Literature DB >> 19363294

Endothelial NOS, estrogen receptor beta, and HIFs cooperate in the activation of a prognostic transcriptional pattern in aggressive human prostate cancer.

Simona Nanni1, Valentina Benvenuti, Annalisa Grasselli, Carmen Priolo, Aurora Aiello, Stefania Mattiussi, Claudia Colussi, Vittoria Lirangi, Barbara Illi, Manuela D'Eletto, Anna Maria Cianciulli, Michele Gallucci, Piero De Carli, Steno Sentinelli, Marcella Mottolese, Paolo Carlini, Lidia Strigari, Stephen Finn, Elke Mueller, Giorgio Arcangeli, Carlo Gaetano, Maurizio C Capogrossi, Raffaele Perrone Donnorso, Silvia Bacchetti, Ada Sacchi, Alfredo Pontecorvi, Massimo Loda, Antonella Farsetti.   

Abstract

The identification of biomarkers that distinguish between aggressive and indolent forms of prostate cancer (PCa) is crucial for diagnosis and treatment. In this study, we used cultured cells derived from prostate tissue from patients with PCa to define a molecular mechanism underlying the most aggressive form of PCa that involves the functional activation of eNOS and HIFs in association with estrogen receptor beta (ERbeta).

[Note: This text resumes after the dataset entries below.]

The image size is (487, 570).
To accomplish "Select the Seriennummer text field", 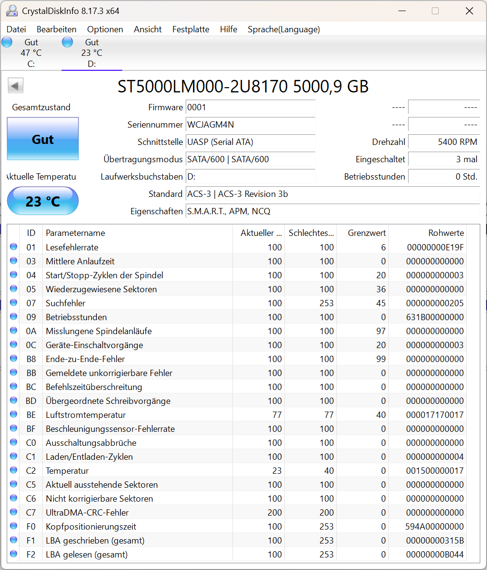I will pos(250,124).
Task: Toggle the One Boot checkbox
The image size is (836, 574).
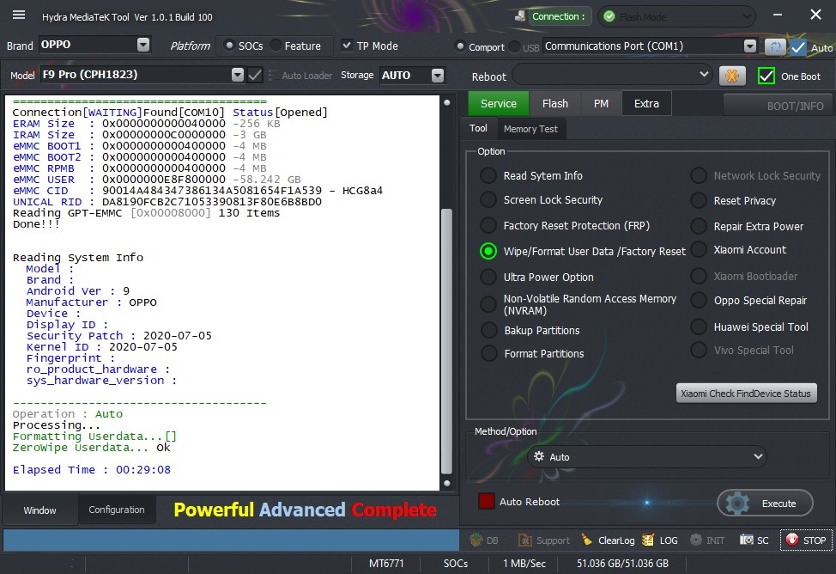Action: 766,76
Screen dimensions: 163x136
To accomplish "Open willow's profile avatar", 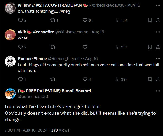I will (x=10, y=8).
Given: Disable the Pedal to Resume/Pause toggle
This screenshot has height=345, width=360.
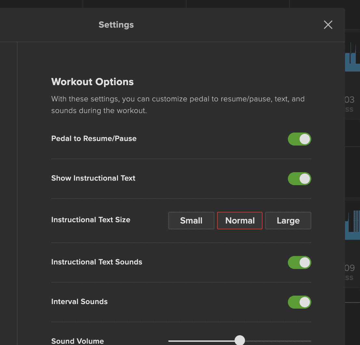Looking at the screenshot, I should 299,139.
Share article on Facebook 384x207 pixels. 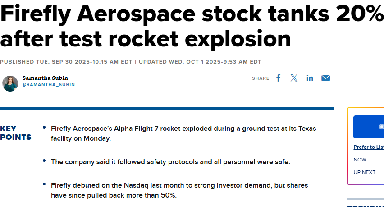(x=279, y=78)
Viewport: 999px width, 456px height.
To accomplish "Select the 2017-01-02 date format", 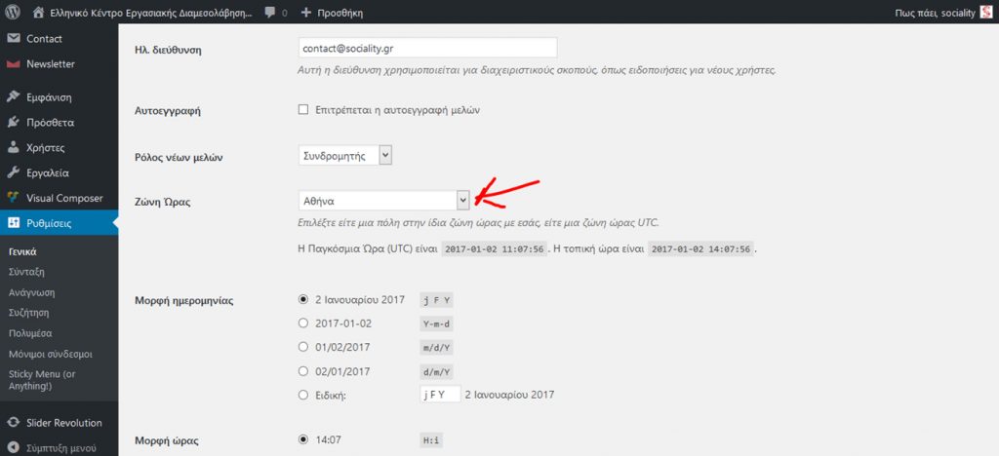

Cells from patients with poor prognosis exhibited a constitutively hypoxic phenotype and increased NO production. Upon estrogen treatment, formation of ERbeta/eNOS, ERbeta/HIF-1alpha, or ERbeta/HIF-2alpha combinatorial complexes led to chromatin remodeling and transcriptional induction of prognostic genes. Tissue microarray analysis, using an independent cohort of patients, established a hierarchical predictive power for these proteins, with expression of eNOS plus ERbeta and nuclear eNOS plus HIF-2alpha being the most relevant indicators of adverse clinical outcome. Genetic or pharmacologic modulation of eNOS expression and activity resulted in reciprocal conversion of the transcriptional signature in cells from patients with bad or good outcome, respectively, highlighting the relevance of eNOS in PCa progression. Our work has considerable clinical relevance, since it may enable the earlier diagnosis of aggressive PCa through routine biopsy assessment of eNOS, ERbeta, and HIF-2alpha expression. Furthermore, proposing eNOS as a therapeutic target fosters innovative therapies for PCa with NO inhibitors, which are employed in preclinical trials in non-oncological diseases.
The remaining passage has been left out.